Step1: Express $H$ in terms of $p$ from the demand - equation

From $2H + 129p=6450$, we can solve for $H$:
$2H=6450 - 129p$, so $H = 3225-64.5p$.

Step2: Express the cost function in terms of $p$

Substitute $H = 3225-64.5p$ into the cost function $C(H)=2.4H + 1960$.
$C(p)=2.4(3225-64.5p)+1960=7740-154.8p + 1960=9700-154.8p$.

Step3: Express the revenue function in terms of $p$

The revenue function $R(p)=p\times H=p(3225 - 64.5p)=3225p-64.5p^{2}$.

Step4: Express the profit function in terms of $p$

The profit function $\pi(p)=R(p)-C(p)$.
$\pi(p)=(3225p-64.5p^{2})-(9700 - 154.8p)=-64.5p^{2}+3379.8p - 9700$.

Step5: Find the derivative of the profit function

The derivative of $\pi(p)$ with respect to $p$ is $\pi^\prime(p)=-129p + 3379.8$.
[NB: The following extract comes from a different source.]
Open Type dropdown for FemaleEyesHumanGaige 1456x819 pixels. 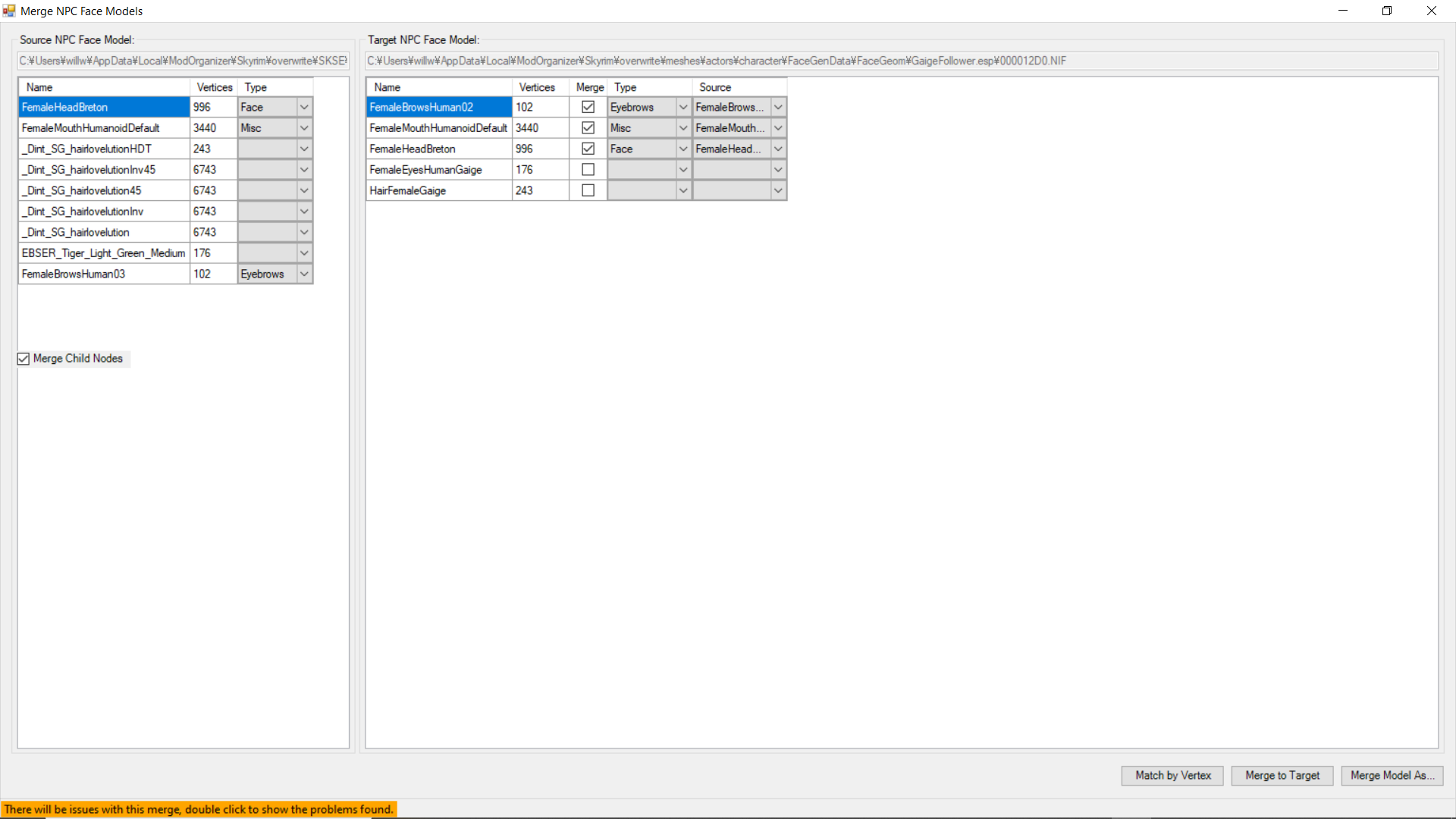(x=682, y=169)
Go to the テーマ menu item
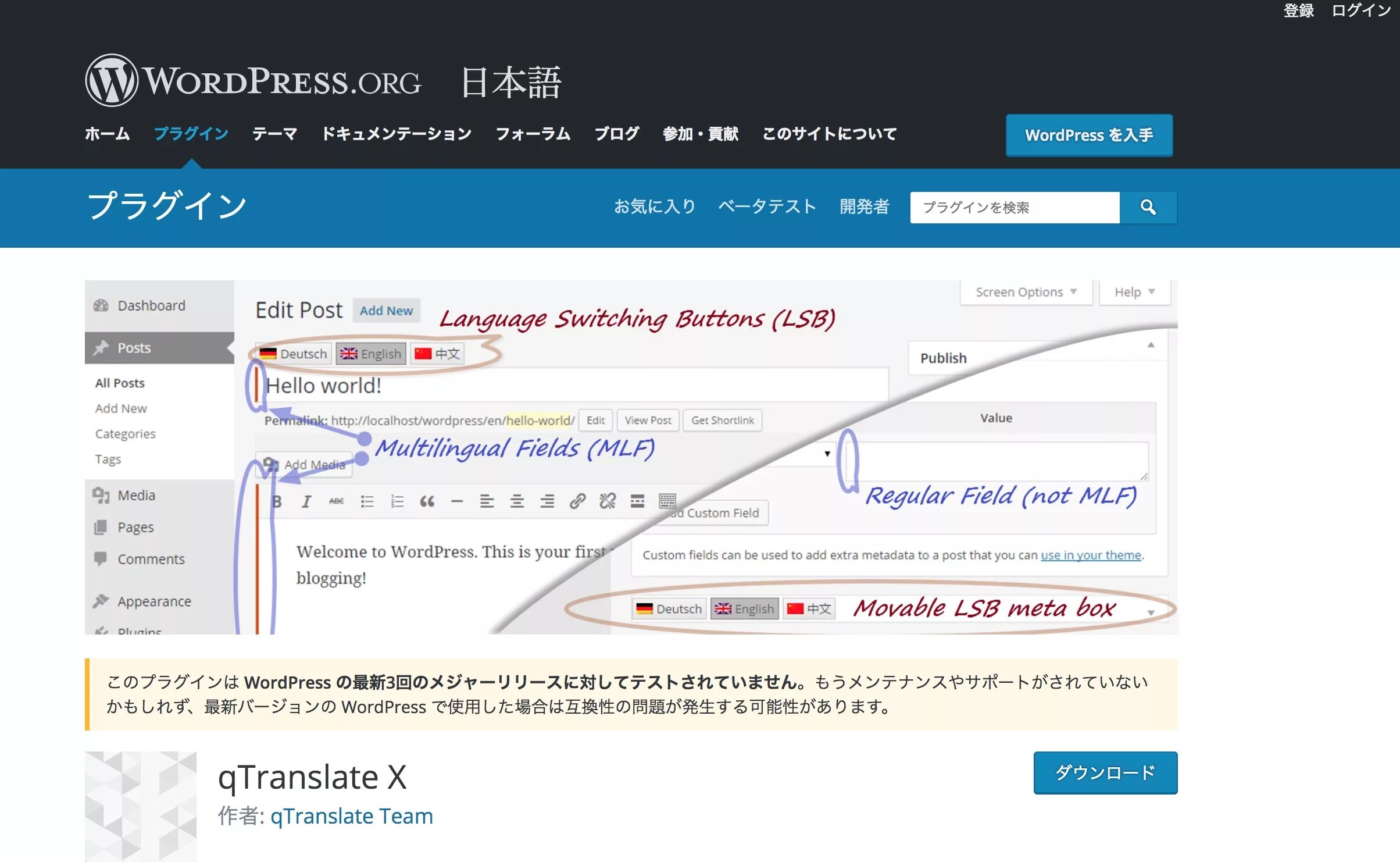The width and height of the screenshot is (1400, 862). click(274, 134)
Step6: Set the derivative equal to zero to find the critical - points

Set $\pi^\prime(p)=0$, so $-129p + 3379.8 = 0$.
$129p=3379.8$, then $p=\frac{3379.8}{129}=26.2$.

Step7: Check the second - derivative to confirm it's a maximum

The second - derivative $\pi^{\prime\prime}(p)=-129<0$, so $p = 26.2$ is a point of maximum.

Answer:

$26.2$